First Lieutenant Mildred Jeanette Dalton was born on July 11, 1914, in Barrow County, Georgia. Drawn to nursing early, she attended the Atlanta Grady Memorial Hospital School of Nursing, graduating in 1937. For several years, she worked as a civilian surgical nurse, gaining experience that would soon be tested under far harsher conditions.

In 1939, Lieutenant Dalton joined the U.S. Army Nurse Corps. She later said she enlisted to travel and see the world, and in 1941, she specifically requested an assignment to the Philippines. She arrived there in October of that year, just weeks before the Pacific was thrust into war.
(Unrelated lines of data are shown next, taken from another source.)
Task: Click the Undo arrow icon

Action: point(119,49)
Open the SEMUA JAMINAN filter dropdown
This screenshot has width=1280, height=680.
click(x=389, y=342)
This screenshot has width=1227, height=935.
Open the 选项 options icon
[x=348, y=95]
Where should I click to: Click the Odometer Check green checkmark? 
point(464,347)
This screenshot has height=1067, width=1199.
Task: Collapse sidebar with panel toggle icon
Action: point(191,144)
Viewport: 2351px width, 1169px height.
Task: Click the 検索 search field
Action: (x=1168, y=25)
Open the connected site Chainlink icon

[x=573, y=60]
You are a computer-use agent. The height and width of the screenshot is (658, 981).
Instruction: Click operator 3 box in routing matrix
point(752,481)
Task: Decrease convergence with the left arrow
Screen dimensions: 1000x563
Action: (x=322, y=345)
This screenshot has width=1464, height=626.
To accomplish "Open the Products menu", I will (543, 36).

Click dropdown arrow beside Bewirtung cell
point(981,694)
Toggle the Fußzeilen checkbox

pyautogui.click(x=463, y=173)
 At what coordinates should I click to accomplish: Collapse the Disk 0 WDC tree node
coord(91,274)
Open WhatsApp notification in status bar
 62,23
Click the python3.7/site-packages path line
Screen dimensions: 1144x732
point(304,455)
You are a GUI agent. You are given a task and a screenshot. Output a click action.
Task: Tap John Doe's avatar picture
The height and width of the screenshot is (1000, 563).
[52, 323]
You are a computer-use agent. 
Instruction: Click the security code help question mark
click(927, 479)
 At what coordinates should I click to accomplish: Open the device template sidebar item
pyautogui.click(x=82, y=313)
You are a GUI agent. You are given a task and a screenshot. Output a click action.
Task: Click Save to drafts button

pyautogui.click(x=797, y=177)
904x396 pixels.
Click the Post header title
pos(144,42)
Following the attack on Pearl Harbor, Japanese forces rapidly advanced through the Philippines. Along with seventy-seven other Army nurses, Lieutenant Dalton continued caring for the wounded as hospitals were forced into tents and eventually into an underground tunnel system. When U.S. and Filipino forces surrendered in May 1942, the nurses were captured.

Quote graphic reading “I had a job to do, I was a nurse,” attributed to First Lieutenant Mildred Jeanette Dalton, World War II Army Nurse Corps officer and former prisoner of war in the Philippines.

For nearly three years, Lieutenant Dalton and the other nurses were held at the Santo Tomas civilian internment camp in Manila. Despite severe shortages of food, medicine, and basic supplies, they continued nursing under conditions of chronic malnutrition, disease, and uncertainty. Their survival depended as much on discipline and endurance as it did on medical skill.

Lieutenant Dalton was liberated on February 3, 1945. When asked later about her experiences, she summarized them simply: “I had a job to do. I was a nurse.”

After the war, she briefly toured to support war bonds before marrying and resigning her commission. She settled in Jacksonville, Florida, where she spent the rest of her career as a civilian nurse, continuing the work that had defined her life.

In 1994, she moved to Hopewell, New Jersey. First Lieutenant Mildred Jeanette Dalton died on March 8, 2013. She is laid to rest at Washington Crossing National Cemetery.